Na linguagem corrente temos limitado o sentido do termo “fecundidade” ao conceito de “dar a vida” ou “procriar”. Isto significa reduzir o ser humano ao seu nível animal.

Antropologicamente, a fecundidade recobre um significado mais amplo: a capacidade de dar uma vida humana.

Nós não fazemos que reproduzir-nos, nós produzimos a nós mesmos reciprocamente, nós produzimos o novo. Trata-se de colocar no mundo uma pessoa afim de que esta pessoa nasça a si mesma.
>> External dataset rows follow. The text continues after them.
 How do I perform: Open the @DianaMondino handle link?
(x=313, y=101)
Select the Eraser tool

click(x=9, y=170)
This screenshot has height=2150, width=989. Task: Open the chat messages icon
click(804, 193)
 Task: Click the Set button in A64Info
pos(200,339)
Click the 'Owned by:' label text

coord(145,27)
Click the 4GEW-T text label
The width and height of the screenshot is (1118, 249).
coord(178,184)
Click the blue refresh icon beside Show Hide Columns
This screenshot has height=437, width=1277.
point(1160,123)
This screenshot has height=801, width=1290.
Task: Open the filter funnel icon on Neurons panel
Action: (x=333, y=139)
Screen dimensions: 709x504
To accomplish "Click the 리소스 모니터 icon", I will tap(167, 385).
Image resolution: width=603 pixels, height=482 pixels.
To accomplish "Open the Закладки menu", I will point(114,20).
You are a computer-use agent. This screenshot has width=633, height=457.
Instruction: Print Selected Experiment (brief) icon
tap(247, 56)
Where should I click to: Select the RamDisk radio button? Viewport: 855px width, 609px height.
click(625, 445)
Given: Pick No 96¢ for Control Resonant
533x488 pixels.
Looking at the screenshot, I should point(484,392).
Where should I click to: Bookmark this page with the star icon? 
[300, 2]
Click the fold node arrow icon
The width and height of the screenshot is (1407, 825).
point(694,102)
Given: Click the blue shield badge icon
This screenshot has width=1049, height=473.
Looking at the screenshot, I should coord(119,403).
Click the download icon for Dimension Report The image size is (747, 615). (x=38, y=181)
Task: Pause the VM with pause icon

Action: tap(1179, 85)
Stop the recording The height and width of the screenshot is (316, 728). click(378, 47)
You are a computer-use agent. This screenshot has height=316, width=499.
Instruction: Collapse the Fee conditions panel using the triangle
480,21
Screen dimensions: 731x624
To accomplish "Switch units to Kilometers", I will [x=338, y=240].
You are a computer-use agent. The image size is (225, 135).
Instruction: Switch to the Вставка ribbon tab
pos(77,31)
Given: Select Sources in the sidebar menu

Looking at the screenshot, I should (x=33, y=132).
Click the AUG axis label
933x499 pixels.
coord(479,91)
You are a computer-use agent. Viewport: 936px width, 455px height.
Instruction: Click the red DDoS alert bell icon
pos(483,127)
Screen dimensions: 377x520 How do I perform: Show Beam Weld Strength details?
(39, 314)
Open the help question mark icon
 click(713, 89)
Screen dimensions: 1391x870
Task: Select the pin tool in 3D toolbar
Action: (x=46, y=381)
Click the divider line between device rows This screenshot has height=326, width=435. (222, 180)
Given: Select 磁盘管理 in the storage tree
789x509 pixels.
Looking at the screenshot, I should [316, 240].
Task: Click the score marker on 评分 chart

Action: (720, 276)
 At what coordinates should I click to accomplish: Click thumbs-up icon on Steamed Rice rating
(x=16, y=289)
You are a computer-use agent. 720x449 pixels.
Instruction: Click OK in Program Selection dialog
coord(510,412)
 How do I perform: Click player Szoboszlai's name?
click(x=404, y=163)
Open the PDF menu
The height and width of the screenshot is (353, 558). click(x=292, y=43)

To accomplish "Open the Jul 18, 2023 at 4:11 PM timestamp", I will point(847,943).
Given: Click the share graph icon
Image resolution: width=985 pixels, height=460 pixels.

E isto vai muito além da mera procriação biológica.

Dar a vida humana é o que a teóloga Marie-Christine Bernard, especializada em epistemologia das ciências humanas, chama a “genitoralidade espiritual”. É a responsabilidade que diz respeito a todos nós de fazer nascer alguém a si mesmo, de alguém gerar a própria vocação, de fazer que ele possa entrar em sua própria vida: "Pôr no mundo naquele sentido mais amplo que recém descrevemos, portanto, não só em sentido físico, se apresenta como o caminho por excelência que a bênção de Deus, destinada a todos, pode realizar. A bênção de Deus é ao mesmo tempo a promessa que Ele faz, o seu mais caro auspício de uma vida boa, rica de significado e de frutos e sua realização através do nosso livre consenso. A pessoa humana nasce a si mesma quando entende que esta promessa é destinada pessoalmente a ela, e segue este caminho".

Então, por que rejeitar os casais homossexuais, apelando à sua não fecundidade? Também eles são fecundos ou criativos, mas de modo diverso. Jesus revolucionou a ordem biológica da fecundidade: o homem não é fecundo porque gera, é fecundo porque se reconhece como pertencente ao Cristo.

A passagem do Evangelho segundo João (151-4.12.16) indica que a fecundidade reside no cumprimento do mandamento do amor de Jesus, isto é, de entrar na comunhão de amor de Jesus e do Pai, de deixar-se aproximar de Deus, entrar na intimidade com Ele, tornar-se seu amigo. Este amor chega realmente a desapropriar-se de si próprio. Jesus impeliu este despossuir-se de si ao morrer sobre a Cruz, e é precisamente a Cruz que garante “ao extremo” sua fecundidade: “Se o pequeno grão que cai por terra não morre, permanece só; ao invés, se morre produz fruto in abundância”.

Portanto, entrar na fecundidade não é mais viver para si mesmos, mas é viver para qualquer outro. Segundo Cristo a fecundidade é o dom de si, é uma morte a si mesmo e uma ressurreição. Esta ultrapassa infinitamente os nossos limites humanos. Realiza-se não segundo uma vontade humana, mas numa livre consagração das nossas ações a Deus, é um dom de Deus.

Assim dá testemunho Yvon, homossexual e cristão empenhado a mais de quarenta anos em sua paróquia: “Após estes 40 anos de lutas, nos quais houve momentos de alegria e de desespero – e também falências – me admiro que eu ainda queira fazer parte desta Igreja que com tanta frequência me maltratou.

Todavia, se os cristãos (e não somente os seus pastores) soubessem o que a Igreja deve a estes homossexuais (homens e mulheres), que atuam dentro dela, no segredo de sua identidade, se os cristãos reconhecessem todos os tesouros de paciência, de devoção e de atenção aos mais “pobres”, dos quais os homossexuais a cada dia dão prova (ajuda aos doentes de SIDA e aos anciãos, trabalho no âmbito da saúde ou da educação, etc.), os cristãos não estariam tão inclinados a condenar milhares de seus irmãos e irmãs ou de aceitar-lhes somente as palavras”.

A verdadeira fecundidade cristã não está ligada em primeiro lugar ao fato de ter filhos, mas à realização do Reino nas nossas vidas.